_KUTIPAN TEKS_
##############################

Namun demikian, sebagai umat Islam, kita harus menolak segala bentuk kekerasan atas nama agama. Segala persoalan yang terjadi dalam kehidupan masyarakat harus diselesaikan secara bermartabat melalui musyawarah, bukan dengan kekerasan. Aksi kekerasan hanya akan merugikan kita semua. Seperti dikabarkan oleh media bahwa beberapa sekolah di Singkil sempat ditutup dan proses belajar mengajar tidak dapat berlangsung karena kondisi saat itu yang tidak kondusif. Demikian pula arus pengungsian ribuan masyarakat akibat kerusuhan juga akan menjadi persoalan tersendiri di kemudian hari. Oleh sebab itu butuh ketegasan pemerintah, tidak hanya dalam “mengurus” pelaku pembakaran, tetapi juga dalam menjaga kenyamanan masyarakat dengan cara menertibkan seluruh gereja ilegal yang ada di Singkil agar kejadian yang sama tidak lagi terulang.

##############################

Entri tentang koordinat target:
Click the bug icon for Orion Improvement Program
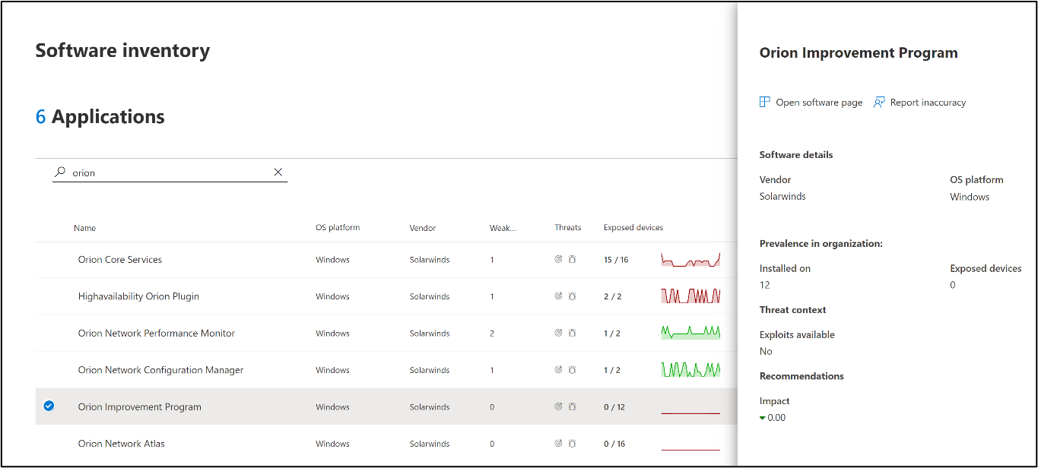 click(572, 406)
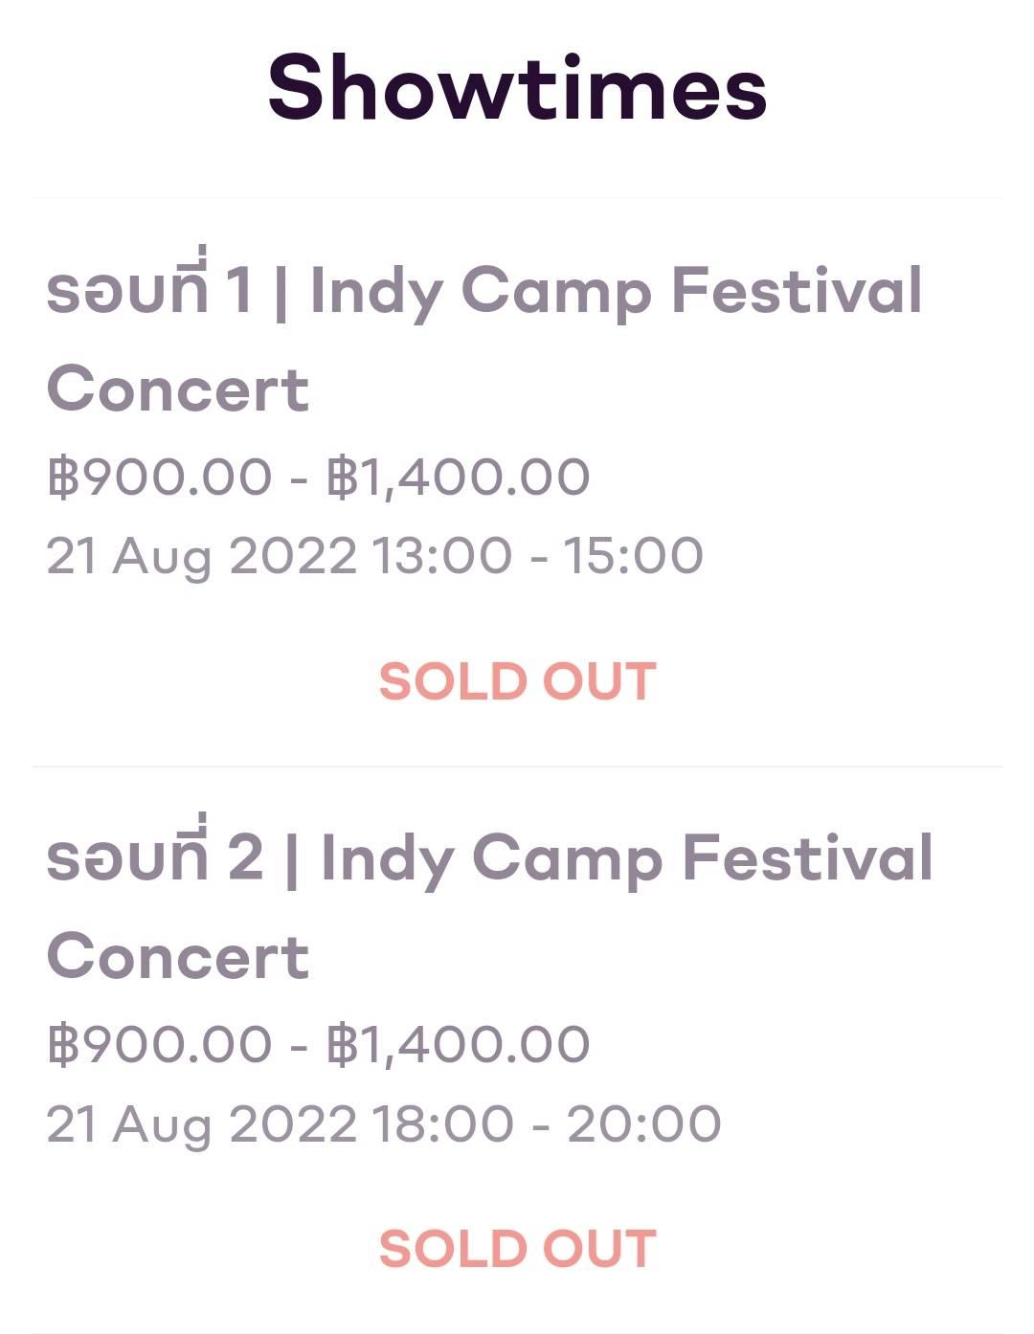Tap the ฿900.00 minimum price for round 1
Image resolution: width=1034 pixels, height=1334 pixels.
click(x=159, y=477)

##############################

_INSTRUKSI TUGAS 1_
Jawab pertanyaan berikut berdasarkan kutipan teks di atas.
(a) Menurut kutipan itu, dengan cara apa segala persoalan dalam kehidupan masyarakat harus diselesaikan?
(b) Apa yang dikabarkan media tentang beberapa sekolah di Singkil?
(c) Selain "mengurus" pelaku pembakaran, dalam hal apa lagi ketegasan pemerintah dibutuhkan?
_INSTRUKSI TUGAS 2_
Tuliskan kembali bagian kutipan teks di atas yang dibuka dengan kata-kata "Namun demikian, sebagai" dan ditutup dengan "tidak lagi terulang.", sama persis seperti dalam kutipan.

_JAWABAN 1_
(a) Secara bermartabat melalui musyawarah, bukan dengan kekerasan.
(b) Beberapa sekolah sempat ditutup dan proses belajar mengajar tidak dapat berlangsung karena kondisi saat itu tidak kondusif.
(c) Dalam menjaga kenyamanan masyarakat dengan cara menertibkan seluruh gereja ilegal yang ada di Singkil agar kejadian yang sama tidak terulang.

_JAWABAN 2_
Namun demikian, sebagai umat Islam, kita harus menolak segala bentuk kekerasan atas nama agama. Segala persoalan yang terjadi dalam kehidupan masyarakat harus diselesaikan secara bermartabat melalui musyawarah, bukan dengan kekerasan. Aksi kekerasan hanya akan merugikan kita semua. Seperti dikabarkan oleh media bahwa beberapa sekolah di Singkil sempat ditutup dan proses belajar mengajar tidak dapat berlangsung karena kondisi saat itu yang tidak kondusif. Demikian pula arus pengungsian ribuan masyarakat akibat kerusuhan juga akan menjadi persoalan tersendiri di kemudian hari. Oleh sebab itu butuh ketegasan pemerintah, tidak hanya dalam “mengurus” pelaku pembakaran, tetapi juga dalam menjaga kenyamanan masyarakat dengan cara menertibkan seluruh gereja ilegal yang ada di Singkil agar kejadian yang sama tidak lagi terulang.